— Вы — Пэртриджи. — Так обычно начиналась лекция их отца. — Ваши предки были среди семей — основательниц легендарного города Вашингтона. Вы не имеете права проявлять слабость или уязвимость и не должны делать ничего, что может бросить тень на благородную память знаменитых предков.
Она сделала именно это: опозорила честь семьи. Она не просто отказалась от карьеры юриста, которую готовил для нее отец, в элитной частной компании Винчестера и стала простой учительницей, но еще и забеременела, не будучи замужем. А в глазах великолепного Алена Пэртриджа это было еще худшим оскорблением, чем работа в начальной школе для одаренных детей. Его разочарование и обида заставили ее, в конце концов, покинуть родительский дом.
— Прошу прощения. — На дверь, за ручку которой она уже взялась, легла сильная мужская рука, вынуждая Ванессу отступить.
— Что вы такое себе позволяете… — Она не успела ничего добавить, встретившись взглядом с голубыми глазами собеседника, сверкающими яростным огнем.
Красивое лицо! Очень красивое. Стоп! Это же господин с миллионом долларов, выигравший то, что должно было принадлежать ей.

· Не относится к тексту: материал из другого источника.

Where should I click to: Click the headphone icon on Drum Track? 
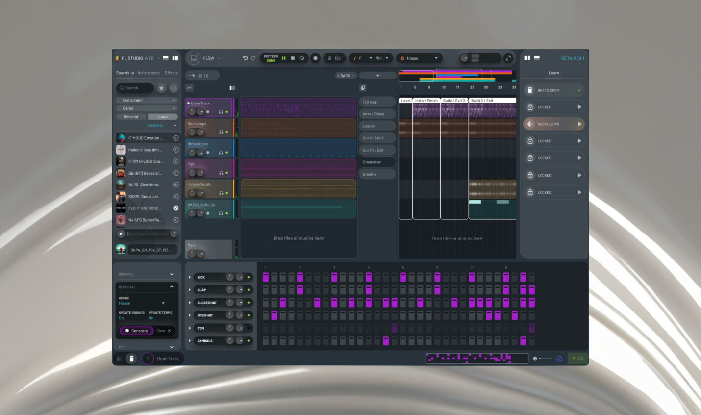click(222, 112)
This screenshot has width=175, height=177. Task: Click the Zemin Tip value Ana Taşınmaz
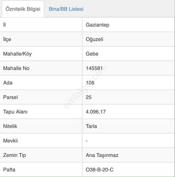click(102, 155)
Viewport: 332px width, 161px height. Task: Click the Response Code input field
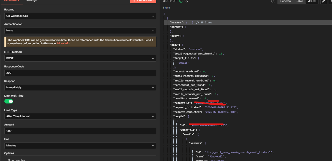click(x=80, y=73)
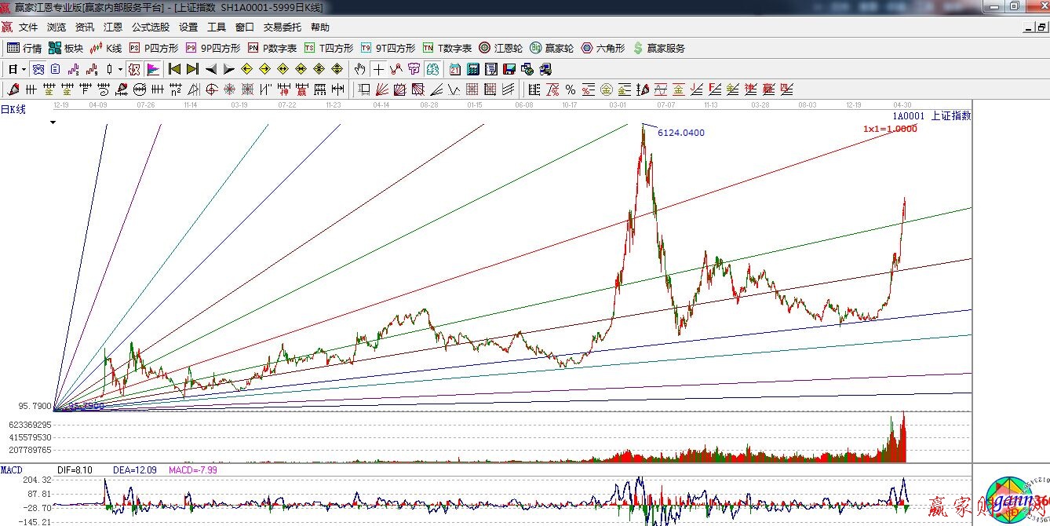
Task: Toggle the flag chart marker button
Action: tap(152, 69)
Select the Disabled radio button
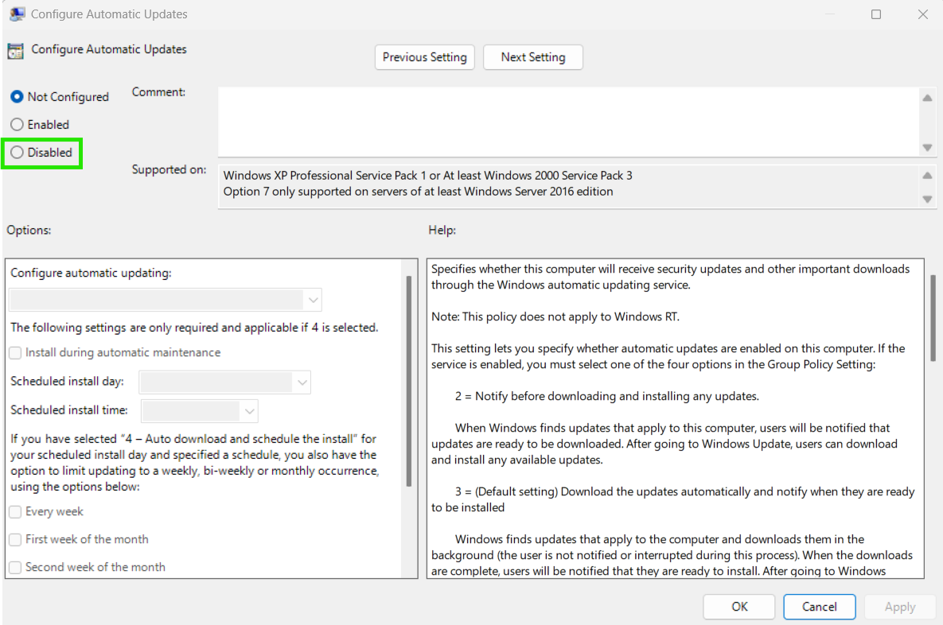The height and width of the screenshot is (625, 943). [17, 153]
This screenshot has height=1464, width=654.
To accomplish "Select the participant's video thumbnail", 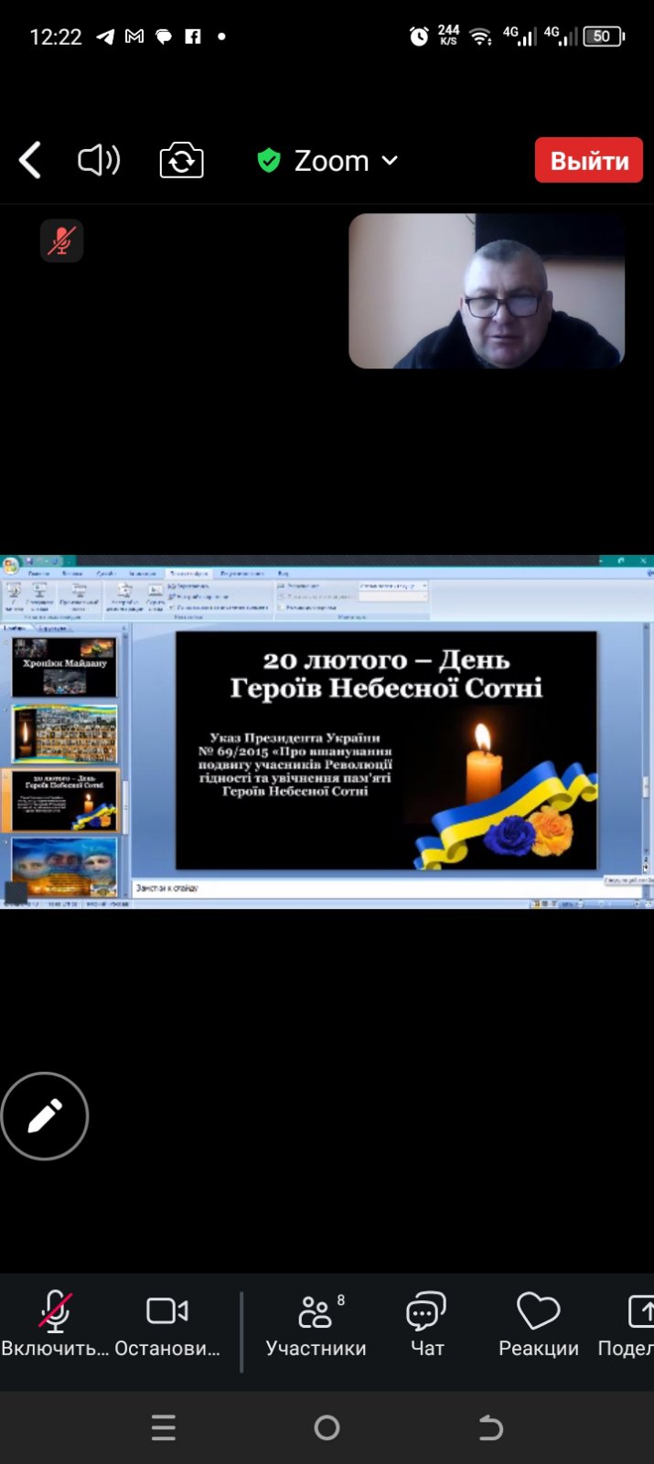I will point(486,291).
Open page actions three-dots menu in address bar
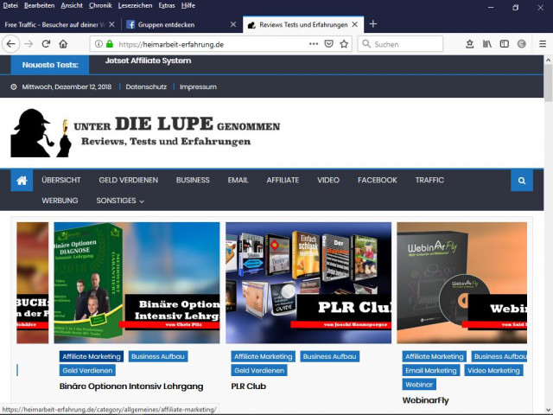Viewport: 553px width, 415px height. click(x=313, y=44)
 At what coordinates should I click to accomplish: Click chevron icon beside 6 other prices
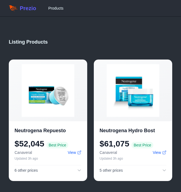coord(79,170)
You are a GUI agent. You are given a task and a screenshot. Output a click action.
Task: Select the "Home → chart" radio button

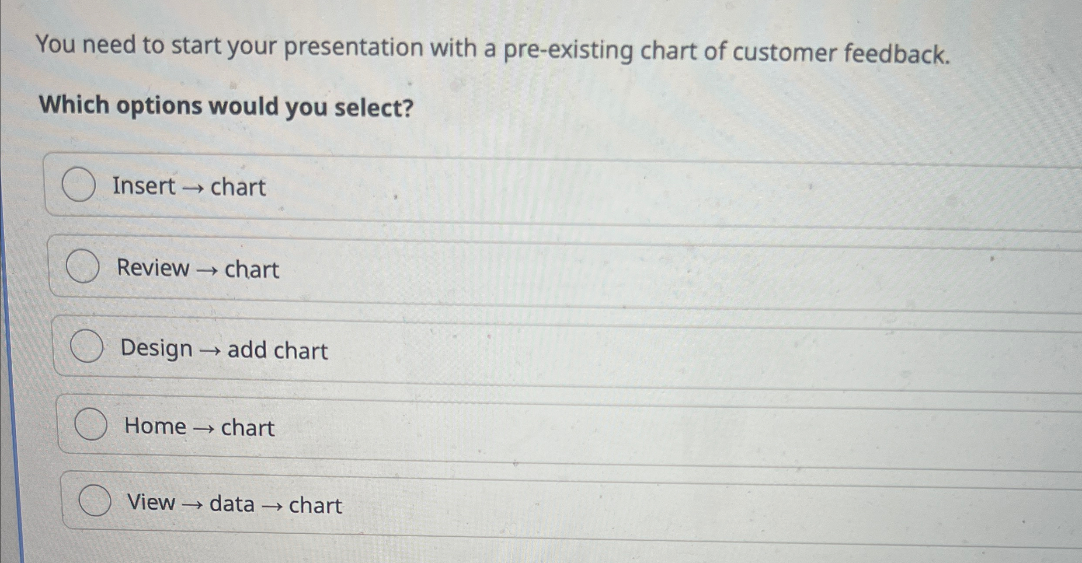pyautogui.click(x=92, y=425)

Казалось, враждебность источает каждая клеточка его тела, которое… просто великолепно. Идеально сидящий дорогой костюм, широкие плечи, выражение надменной холодности на мужественном лице. Загорелая кожа, волевой подбородок. Художник внутри ее замер в восхищении. Классический красавец.
— Вы кто? — рявкнул он.
— Не ваше дело. Вот вы кто?
— Я — тот, кто доставит вам неприятности. Откуда вы знаете Энн Ричардсон?
Ванесса поправила сумку на плече.
— Я повторюсь: не ваше дело. Прошу прощения, позволите пройти?
Мужчина даже не шелохнулся, продолжая пристально смотреть ей в глаза.
Она многозначительно приподняла одну бровь и медленно скрестила руки.
— Может, мне позвать охрану?
— Да, пожалуйста. Уверен, ваша история их заинтересует.
Удивление прошло, уступая место нарастающему беспокойству. Она сделала глубокий вдох:
— Послушайте, я не знаю, кто вы такой или что я…
— Хватит пудрить мне мозги. Я точно знаю, что вы делали. Вопрос в том, озвучите это вы сами или позволите сделать это мне?
— Озвучить самой? — тихо спросила она.
— Да. И я уверен, что смогу привлечь журналистов, которым ваша история покажется интересной.
Потрясение лишило ее и голоса и дыхания. «Откуда он узнал? Никто не должен был догадаться об этом». Она поднесла пальцы к шее, пытаясь ослабить внезапно ставший тесным шерстяной воротник.
Что бы сказал ее отец на ее месте?
— Вы не сможете ничего доказать, не имея прямых улик.
Определенно, юрист в семье — великое подспорье.
Через мгновение она уже заставила каждый уставший мускул своего тела напрячься и снова подтянулась, пытаясь вернуть себе уверенность.
— И что это будет за история? — спокойно спросила она, прожигая его ответным взглядом.
Его тихий ответ прозвучал для нее совершенно неожиданно.
— Подставная игра на аукционе.
— Что?
— Запланированное участие в аукционе против…
— Искусственное завышение ставки с целью поднять цену. Да, я понимаю, о чем речь. И вы… вы… — она облегченно выдохнула, — вы сошли с ума.
— Будете отрицать, что знакомы с Энн Ричардсон?
— Конечно нет. В колледже она жила в одной комнате с моей сестрой.
Он посмотрел на нее с ухмылкой:
— Ну, конечно.
Волна беспокойства снова приблизилась к ней, заставляя холодные мурашки бежать по позвоночнику.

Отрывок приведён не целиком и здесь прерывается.